-- PASSAGE SHOWN follows --

Exploring the Intersection of Structural Mechanics, Rheumatic Heart Disease, and Climate Change

Professor Sebastian Skatulla threaded a scholarly needle by weaving structural mechanics, heart disease and climate change during his inaugural lecture at the University of Cape Town’s (UCT) Snape Building on 13 September.

It’s not that his research work doesn’t “build structures”, as one colleague once asked him, it is that Professor Skatulla sees structural mechanics as a discipline of civil engineering and considers the effect of forces on structures in terms of inducing motion, deformation, damage, and fracture.

Skatulla is a senior lecturer for Structural Engineering and Mechanics in UCT’s Faculty of Engineering & the Built Environment (EBE).

As such, he titled his talk, “What has structural mechanics to do with rheumatic heart disease and global climate change?”

To unpack this, Skatulla undergirded two themes: prevention and treatment of rheumatic heart disease and [a] prediction of global climate change and sea level rise due to the retreat of Antarctic ice shelves.

“Rheumatic heart disease focus is critical in the sub-Saharan region because it is the leading cause of cardiovascular diseases. It is quite preventable if one has access to sufficient healthcare, which is why if you have a throat infection which lasts a long time, best you don’t take it lightly,” Skatulla said.

This is so because some of the bacteria can inflame the heart, and once that happens, the heart takes permanent damage – in particular, the valve leaflets, which can become permanently crippled.

-- PASSAGE SHOWN concluded --

▶ APPLY WHAT YOU READ:
a: Please rewrite the lecture report from "It’s not that" to "Built Environment (EBE).", putting "solid mechanics" in place of "structural mechanics".
b: Continue the report on Skatulla's inaugural lecture from where it stops.
You can disregard the lines below.

-- INFORMATION SHOWN follows --

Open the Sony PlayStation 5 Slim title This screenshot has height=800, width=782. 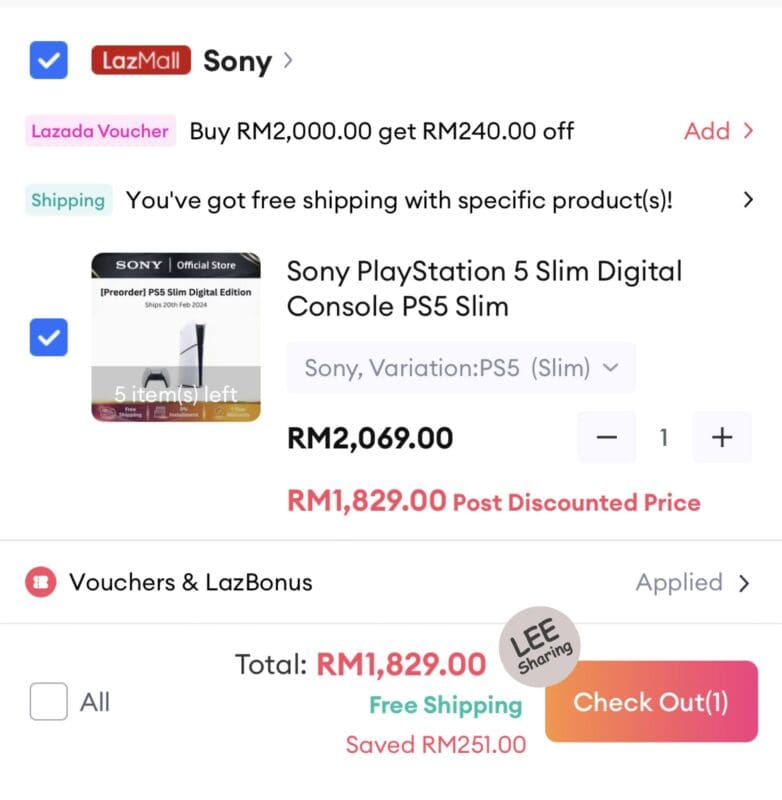[485, 289]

-- INFORMATION SHOWN concluded --

▶ EXERCISE RESULTS:
a:
It’s not that his research work doesn’t “build structures”, as one colleague once asked him, it is that Professor Skatulla sees solid mechanics as a discipline of civil engineering and considers the effect of forces on structures in terms of inducing motion, deformation, damage, and fracture.

Skatulla is a senior lecturer for Structural Engineering and Mechanics in UCT’s Faculty of Engineering & the Built Environment (EBE).

b:
“The heart is not passively filling up when blood is entering.”

“While it’s typically the domain of clinical research, using mechanics, you can provide an additional angle to it. Typically, you take a magnetic resonance imaging (MRI) scan of the heart, which tells you quite a bit in terms of the shell/shape: whether it has enlarged or how its pumping performance is,” Skatulla explained.

In other words, the force response drives the remodelling [of the heart] that cannot be determined by clinical means but can be determined by means of computational modelling.

“In terms of the internal force response, there is a stress response that can be tested. How much is the heart tissue internally stressed? The only problem is that the heart is a complex model, and it sits inside a person’s chest, so one can’t just cut open a person and test.”

He added: “There are several equations to be considered, including Newton’s law of the balanced force equilibrium … but also the underlying mathematical equations driving, for example, the remodelling. You also must account for the electrophysiology because the heart is not passively filling up when blood is entering, but the heart is also actively contracting.”

Filling pressure

What’s more, one needs to set up a patient-specific model, which means you need to get an anatomical computer model of the heart, which you get from MRI scans.

“You also need to know what the filling pressure is, and what drives the filling of the heart. So, additionally, it is essential to calibrate your heart model,” Skatulla said.

The professor then shifted his focus to the other bespoke side of his study, which included a trip to Antarctica to research whether ice has nutrients or energy. It was a collaborative trip which, upon arrival at the margin of the sea ice, was sufficient for them to collect samples.

They could also observe the breakup of the ice during certain times of the year.

Where does Skatulla fit in, in this type of research?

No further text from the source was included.